The Sleeping Giant

Paraguay is the wonder of the world. This was the opinion of the International Monetary Fund (IMF) published in Patria and other Paraguayan newspapers on Sept. 11, 1959.

The IMF supported Gen. Alfredo Stroessner’s economic program, just as it supported those of generals Pinochet, Videla, Castelo Branco and several others of the same caliber afterward.

Some years later, Argentina, no longer dealing with military leaders but a civilian government, followed the IMF, World Bank and international banks’ line with catastrophic results.

The economist Joseph Stiglitz wrote a very interesting book about the consequences of following the IMF’s rules: “Globalization and Its Discontents.”

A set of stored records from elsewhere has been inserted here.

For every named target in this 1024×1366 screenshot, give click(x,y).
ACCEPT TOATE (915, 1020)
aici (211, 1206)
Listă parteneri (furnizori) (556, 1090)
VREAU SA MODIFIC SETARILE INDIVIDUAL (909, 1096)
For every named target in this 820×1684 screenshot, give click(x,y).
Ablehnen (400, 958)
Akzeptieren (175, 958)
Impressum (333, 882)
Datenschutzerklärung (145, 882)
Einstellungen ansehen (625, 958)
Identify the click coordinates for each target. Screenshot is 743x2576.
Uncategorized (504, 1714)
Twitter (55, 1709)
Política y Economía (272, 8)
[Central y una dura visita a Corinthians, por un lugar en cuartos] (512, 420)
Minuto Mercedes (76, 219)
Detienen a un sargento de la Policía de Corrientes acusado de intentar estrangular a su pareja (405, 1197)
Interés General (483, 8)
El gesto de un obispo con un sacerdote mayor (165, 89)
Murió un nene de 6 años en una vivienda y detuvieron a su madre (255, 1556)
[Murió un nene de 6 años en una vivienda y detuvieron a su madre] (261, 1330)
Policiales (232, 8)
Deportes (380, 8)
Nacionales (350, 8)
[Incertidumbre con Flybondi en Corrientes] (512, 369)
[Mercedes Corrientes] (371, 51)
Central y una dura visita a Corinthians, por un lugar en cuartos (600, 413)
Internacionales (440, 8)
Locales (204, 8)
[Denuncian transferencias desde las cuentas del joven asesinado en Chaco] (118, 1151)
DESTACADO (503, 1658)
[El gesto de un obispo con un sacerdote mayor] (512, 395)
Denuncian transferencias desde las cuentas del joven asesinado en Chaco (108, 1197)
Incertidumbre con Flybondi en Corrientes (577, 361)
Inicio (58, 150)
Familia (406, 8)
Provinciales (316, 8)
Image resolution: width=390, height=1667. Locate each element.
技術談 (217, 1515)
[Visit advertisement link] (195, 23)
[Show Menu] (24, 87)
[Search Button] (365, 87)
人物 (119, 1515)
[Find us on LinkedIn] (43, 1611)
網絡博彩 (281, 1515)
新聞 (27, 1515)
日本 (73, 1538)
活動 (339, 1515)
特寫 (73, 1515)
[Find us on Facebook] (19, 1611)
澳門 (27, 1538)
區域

In summary, Stiglitz says the current globalized world, ruled by the principles of deregulation, privatization and free trade, and with the IMF’s leading role, needs to change. Together with the IMF, I’d add its fraternal twin, the World Bank.

I do not think the situation has changed, and that is the reason the financial crisis of 2008 took place, which also did nothing to cause change. However, some analysts see a possibility of change with the creation of the Asian Infrastructure Investment Bank, an international organization that may be an alternative to the IMF and World Bank.

The story started (or emerged) at the beginning of last February, when representatives of China, India and Russia declared themselves parties to the creation of a fairer, international economic order.

At the beginning of March, the United Kingdom decided to join the Asian Infrastructure Investment Bank, and then so did France, Italy, Germany, Korea, Australia and other countries.

China is the leader, but it is not a Chinese bank. Rather it is an attempt to create a multipolar world.

China’s leadership is explained by the fact that it is the main trading partner for 123 countries, while the U.S. is the main trading partner for 64.

China has reserves worth approximately $4 billion and wants to invest them in something more interesting than U.S. Treasury bonds. It also wants its currency to be accepted as an international currency and had proposed that money exchanges between the countries making up the new association take place in other local currencies.

“Let China keep sleeping, because when it wakes, the world will tremble.” The quote from Napoleon Bonaparte resounds with the advent of the creation of the new Asian bank.

I don’t share this opinion. China has no military base outside of its territory and knows that it cannot confront the U.S. militarily, the U.S. being superior in this respect.

The real danger does not consist of a conflict between the largest powers on the planet, nor in the world being conquered by the People’s Republic, but rather in the ideology of economic growth at any cost, even provoking climate change that will affect everyone.

China, which has been on this path for a long time, now seems ready to leave it behind; if it does so in concert with other powers, it will be better for everyone.